NHS England is now focused on its ‘global digital exemplar’ programme, which will complete the deployment of electronic patient records at 16 trusts, and develop ‘blueprints’ for others to follow. Just one of these trusts, Taunton and Somerset NHS Foundation Trust, another IMS MAXIMS customer, is working with an open source product.
Bloor remains confident that Blackpool has the right approach. When the trust announced that it was going MAXIMS, he said this would mean “a much lower total cost of ownership”, not just because it would not need to pay license fees, but because it would be able to source integration, support and other services “from a competitive market.”
In addition, he added, the trust would have more say in the development of the product. “We have been working with IMS MAXIMS for 25 years,” he points out now. “There is mutual respect. The system is open and flexible. It’s the relationship and the product and the philosophy behind the product that’s a really good fit for us.”
Blackpool Teaching Hospitals faces some significant challenges. It is located in one of the most economically deprived towns in the country, with some of the most significant health problems.
Last July, a Guardian article described Blackpool as “the most unhealthy place in England”; one in which “more than half the population smokes… alcoholism is rife, and deaths from drug abuse rival the worst estates in London or Glasgow.”
Then there is the age profile: already high, the Blackpool joint strategic needs assessment, estimates that elderly people will make up a quarter of the town’s population by 2039. One effect of this combination of ageing and ill health is a lot of demand on A&E.
As part of its strategic plan and winter preparations, Blackpool Teaching Hospitals invested £2 million in an overhaul of its A&E facilities last year, opening a new urgent care centre for minor injuries, and a new mental health ward for people in crisis.
Yet it still came under considerable pressure this year. The local health community has recognised the need for a long-term solution, and is building on a history of joint working to try and find one.
Two clinical commissioning groups, Blackpool Council, the trust and other partners have formed the Fylde Coast Health Economy, to develop a community based, multi-disciplinary, ‘extensive care service’, targeted on people aged 60 and over, with two or more long-term conditions.
Last June, Stevens announced that it would become one of a handful of ‘vanguard’ projects that would be greenlighted to work towards becoming an ‘accountable care organisation’ (referred to locally as an accountable care partnership and now renamed, nationally, an integrated care system).
All of this also has an IT component.

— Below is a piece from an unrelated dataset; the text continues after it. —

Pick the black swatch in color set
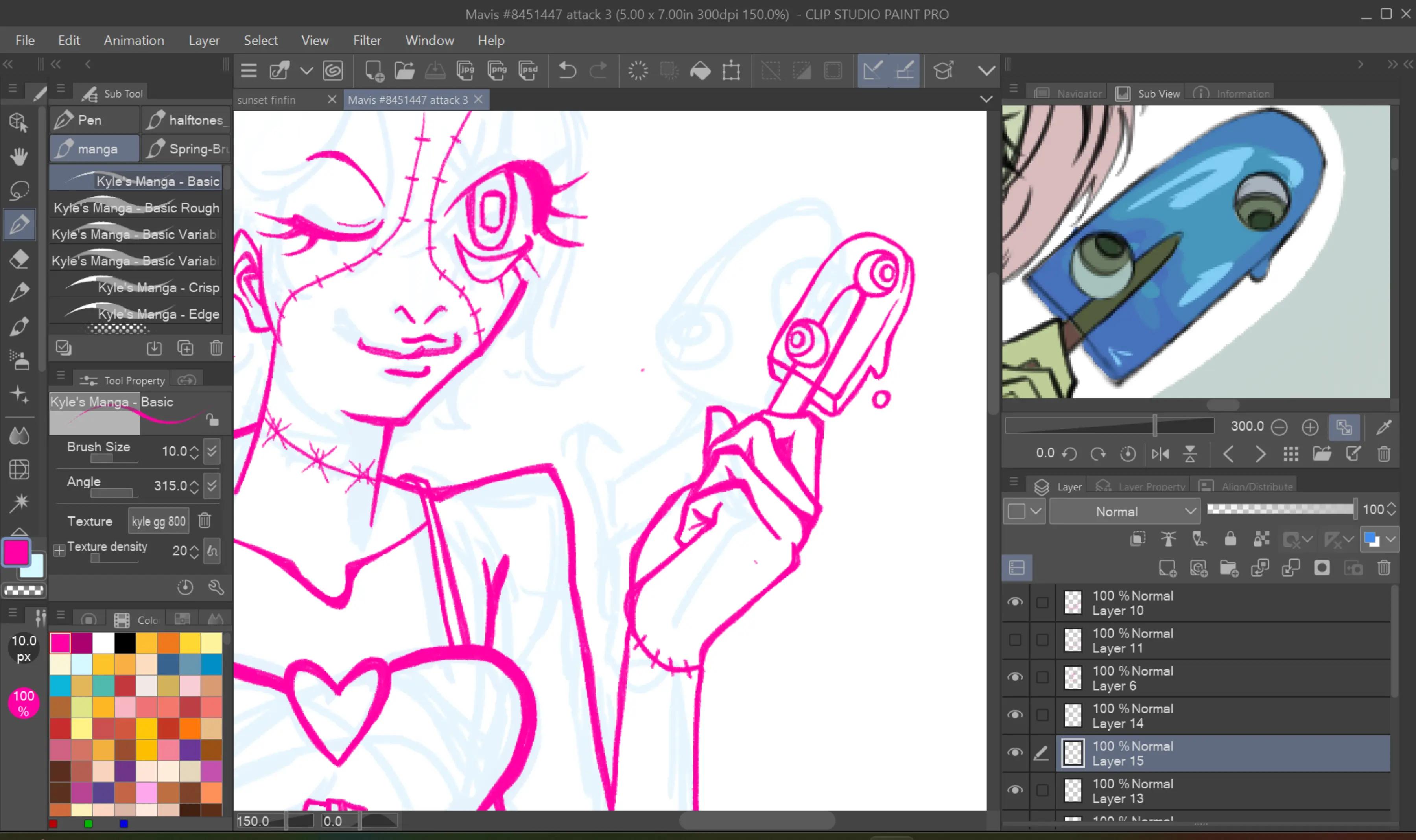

Local GPs are long-term users of EMIS systems, and in 2014, Blackpool Teaching Hospitals announced that it would extend the use of EMIS Web to the community health services that it had taken on two years earlier.

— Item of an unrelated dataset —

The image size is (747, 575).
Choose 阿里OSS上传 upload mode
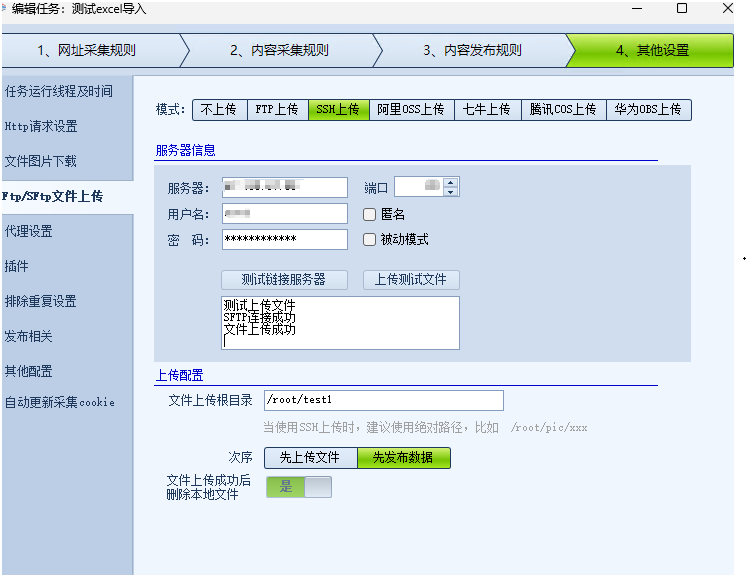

Information sharing agreements are in place to give hospital clinicians access to information held by local GPs, community and mental health services, all of which now use EMIS Web, via the portal.
Once MAXIMS IS deployed, the trust will have two big IT platforms that it will be able to link-up through the portal, to give clinicians access to information wherever they happen to be working.
Indeed, Bloor has said that he wants to give staff working across the accountable care partnership “the kind of consumer experience” they get when they use platforms such as eBay or Amazon, in which they “use a lot of different systems” but so seamlessly that “they do not perceive it that way.”
“We are moving the trust towards an open, integrated approach,” Bloor concludes. “No one system will deliver everything that we want to do, so MAXIMS is our chosen engine in the acute environment, and EMIS is our chosen engine in the primary care and community environment.
“We have a portal that sits on top of MAXIMS, our PACS, our radiology system, and EMIS Web, that will enable us to share information across the whole health economy. That will enable the clinicians in the ACP to do their jobs without having to log-into lots of different systems to get the information they need. That’s where we are trying to get to.”